Appellant denied sexually assaulting A.C. in the park with a weapon and contends that his DNA profile does not establish that he forcibly raped A.C. in the park.  But the jury was free to credit A.C.’s testimony that she was raped, that she did not have consensual sex with appellant, and that the DNA provided sufficient evidence that appellant raped her.

On this record, viewed in the light most favorable to the conviction, the evidence is sufficient to uphold appellant’s conviction of first-degree criminal sexual conduct.

D E C I S I O N

            Because Minn.
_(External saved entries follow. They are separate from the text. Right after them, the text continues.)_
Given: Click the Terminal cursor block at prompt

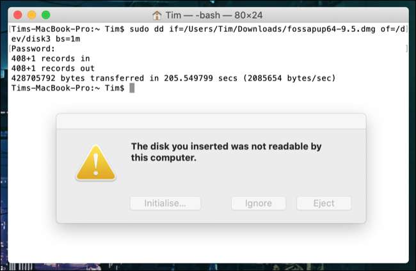Looking at the screenshot, I should (x=132, y=88).
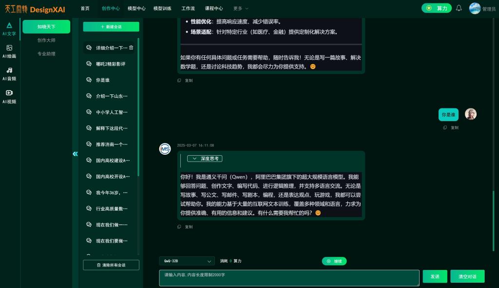Viewport: 499px width, 288px height.
Task: Open the AI音频 music tool
Action: tap(9, 74)
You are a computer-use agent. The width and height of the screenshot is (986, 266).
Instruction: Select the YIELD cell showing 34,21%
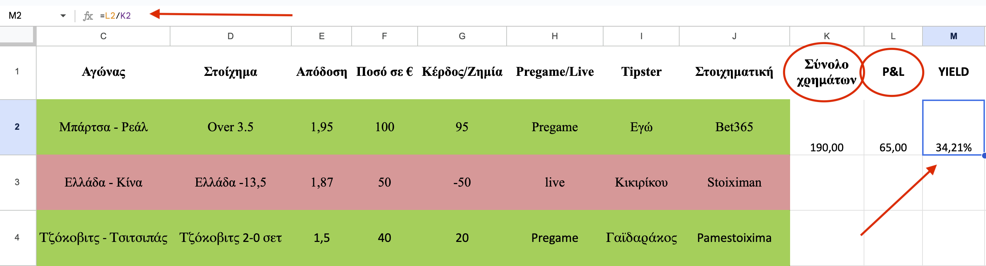tap(953, 127)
Stat. § 609.117 (2002) is constitutional under both the United States and Minnesota Constitutions, the district court did not err in denying appellant’s motion to suppress the DNA evidence.  Further, the evidence is sufficient to sustain appellant’s conviction where the alleged discrepancies were presented to the jury and the jury credited the state’s witnesses.

            Affirmed.



[1] Appellant contends that his conviction should be reversed under an “interests of justice standard” because there are “grave doubts as to appellant’s guilt.”  But in this case, where appellant is challenging the state’s witnesses’ testimony and credibility and the record does not create grave doubt as to appellant’s guilt, the traditional sufficiency-of-the-evidence analysis is used.  State v. Struss, 404 N.W.2d 811 (Minn. App. 1987), review denied (Minn. June 9, 1987); State v. Robinson, 536 N.W.2d 1, 2 (Minn. 1995).